San Silvestro is Baroque-style, Roman Catholic parish church located at Via Abà #9 in the town of Fanano in the region of Emilia-Romagna, Italy. The church still has traces of Romanesque architecture in sculpted column capitals (1206) from the crypt and the apse.

==History==
A church at the site was supposedly founded by 750 by Sant'Anselmo, who abandoned a post as Duke of Friuli to become a cenobitic monk. The land was ceded by his cousin Astolfo, King of the Lombards. Anselmo later moved to found the abbey of Nonantola.

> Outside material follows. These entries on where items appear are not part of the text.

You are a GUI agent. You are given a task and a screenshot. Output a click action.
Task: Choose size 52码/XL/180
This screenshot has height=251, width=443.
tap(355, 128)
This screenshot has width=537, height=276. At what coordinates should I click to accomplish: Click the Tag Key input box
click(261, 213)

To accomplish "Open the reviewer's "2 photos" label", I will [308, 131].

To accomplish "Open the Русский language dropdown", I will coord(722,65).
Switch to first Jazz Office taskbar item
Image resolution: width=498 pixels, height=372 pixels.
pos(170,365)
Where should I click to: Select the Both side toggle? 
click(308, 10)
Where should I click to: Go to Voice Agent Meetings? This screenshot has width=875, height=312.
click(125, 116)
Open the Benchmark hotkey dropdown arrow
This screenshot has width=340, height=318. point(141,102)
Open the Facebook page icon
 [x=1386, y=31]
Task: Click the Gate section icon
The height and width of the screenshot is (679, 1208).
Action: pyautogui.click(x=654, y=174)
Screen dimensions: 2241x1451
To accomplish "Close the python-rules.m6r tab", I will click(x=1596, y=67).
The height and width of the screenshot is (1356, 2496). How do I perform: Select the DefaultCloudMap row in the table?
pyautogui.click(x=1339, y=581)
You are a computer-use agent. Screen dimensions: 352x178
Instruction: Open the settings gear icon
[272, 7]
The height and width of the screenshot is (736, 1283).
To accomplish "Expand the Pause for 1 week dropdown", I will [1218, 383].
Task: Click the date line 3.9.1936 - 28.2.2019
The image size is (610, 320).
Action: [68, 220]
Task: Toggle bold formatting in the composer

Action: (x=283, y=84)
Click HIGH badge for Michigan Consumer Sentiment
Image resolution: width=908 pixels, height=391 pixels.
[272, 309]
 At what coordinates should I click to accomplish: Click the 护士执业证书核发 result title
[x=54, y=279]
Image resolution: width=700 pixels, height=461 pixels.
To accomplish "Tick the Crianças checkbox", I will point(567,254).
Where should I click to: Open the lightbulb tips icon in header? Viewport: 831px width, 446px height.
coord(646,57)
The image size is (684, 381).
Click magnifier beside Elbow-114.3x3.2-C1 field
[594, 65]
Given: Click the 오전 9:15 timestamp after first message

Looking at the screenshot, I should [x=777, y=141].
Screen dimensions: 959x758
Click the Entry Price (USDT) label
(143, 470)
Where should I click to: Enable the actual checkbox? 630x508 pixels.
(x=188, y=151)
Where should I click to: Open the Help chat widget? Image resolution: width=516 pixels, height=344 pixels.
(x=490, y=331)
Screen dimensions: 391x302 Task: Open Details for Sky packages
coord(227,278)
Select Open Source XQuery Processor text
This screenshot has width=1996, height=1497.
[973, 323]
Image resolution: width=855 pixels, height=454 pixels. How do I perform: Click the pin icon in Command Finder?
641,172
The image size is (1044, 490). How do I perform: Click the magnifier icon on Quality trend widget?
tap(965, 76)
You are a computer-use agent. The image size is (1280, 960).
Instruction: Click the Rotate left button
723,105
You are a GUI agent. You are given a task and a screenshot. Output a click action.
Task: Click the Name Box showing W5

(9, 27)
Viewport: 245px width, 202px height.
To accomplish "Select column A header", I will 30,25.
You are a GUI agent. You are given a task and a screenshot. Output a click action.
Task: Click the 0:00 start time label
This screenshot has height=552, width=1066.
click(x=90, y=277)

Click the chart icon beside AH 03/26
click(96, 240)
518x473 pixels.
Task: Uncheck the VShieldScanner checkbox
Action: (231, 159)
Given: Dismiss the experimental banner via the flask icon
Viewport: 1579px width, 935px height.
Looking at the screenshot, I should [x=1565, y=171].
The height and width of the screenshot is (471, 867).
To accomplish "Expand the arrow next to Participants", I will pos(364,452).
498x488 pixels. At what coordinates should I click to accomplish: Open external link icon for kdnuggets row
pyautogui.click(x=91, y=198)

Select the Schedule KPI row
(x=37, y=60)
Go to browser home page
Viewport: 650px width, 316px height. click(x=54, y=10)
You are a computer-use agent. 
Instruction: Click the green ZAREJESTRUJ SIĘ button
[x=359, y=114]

Documentation for the church is only found from the 14th-century. However a fire destroyed that church, and an expanded and re-oriented Baroque-style church was erected in 1612. The new church had a nave with flanking aisles, and was supplemented with various chapels. Construction utilized spolia from the prior edifice. A 20th-century refurbishment attempted to reimpose a Romanesque style to the building.

The church houses a Madonna and Saints by Domenico Passignano, as well as a painting by Pellegrino Pellegrini (Fanano painter). I also has a 14th-century fresco attributed to either Tommaso or Barnaba da Modena, and canvases by Ascanio Magnanini, Francesco Curradi, and Matteo Ponzone.